In The Woman’s Public Speaking Handbook authors Natalle and Bodenheimer note the good and bad news about perceptions of women as public speakers. “The good news is that women are equal to men in achieving persuasion; they just will not be acknowledged for it. The bad news is that a woman has a strike against her each time she steps on the stage to speak, and so must “work” the audience that much more than a man, or at least work it differently than a man.” And that’s also why we need to study the ways that women candidates have communicated successfully to learn from them. On Thursday night, I’ll be sharing some of the research I have gleaned about women’s public speaking in the political realm at the “Parties of Your Choice Gala” sponsored by the Women’s Campaign Forum. In a nutshell, I’ll encourage listeners to read both Paving the Way for Madam President and Almost Madam President: Why Hillary Clinton ‘won’ in 2008 because they study the rhetorical skills of six women who have sought the United States presidency.

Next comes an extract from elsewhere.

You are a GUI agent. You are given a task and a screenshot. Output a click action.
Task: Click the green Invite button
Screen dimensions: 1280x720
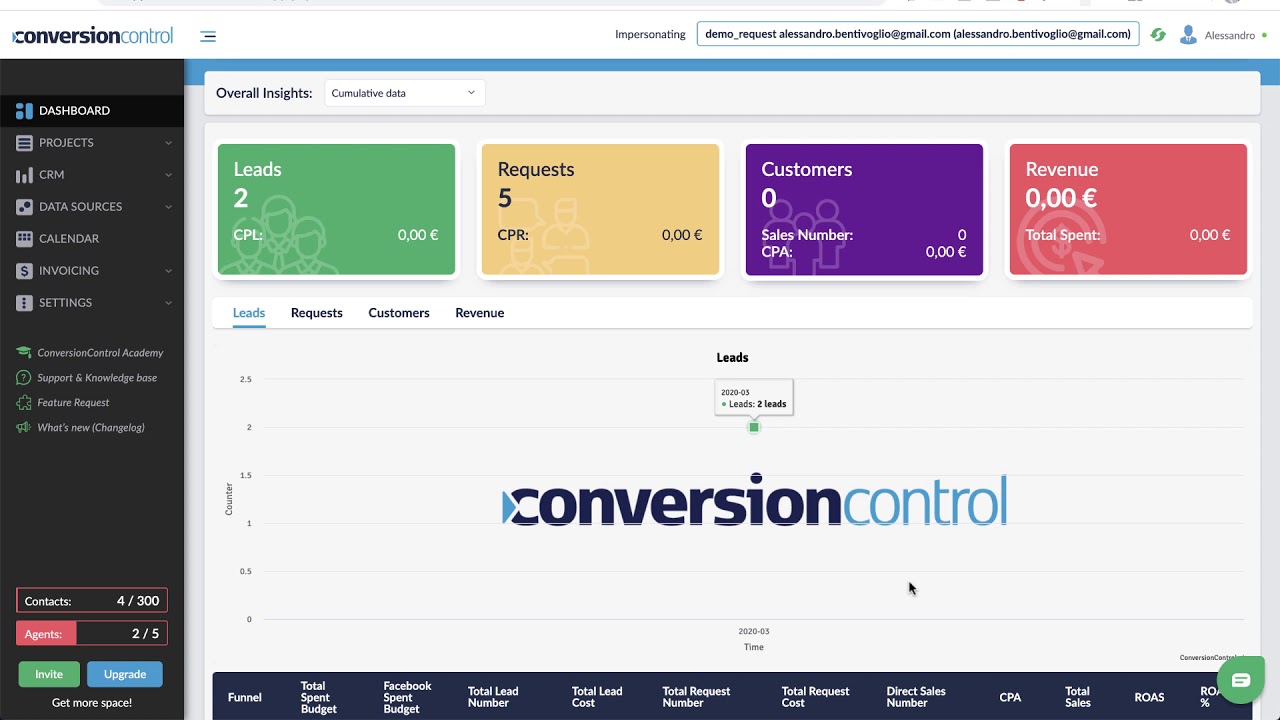click(x=49, y=674)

This morning I met with a bright and ambitious young broadcast journalism major at Penn State. She surprised me when she said, “I just don’t think a woman will ever be president of the United States.” I told her that a woman will indeed be president, and likely in her lifetime and I handed her a copy of my book. It isn’t a matter of “if” it is a matter of “when.” By studying women politicos past and president and learning from their campaigns we can turn doubt into certitude.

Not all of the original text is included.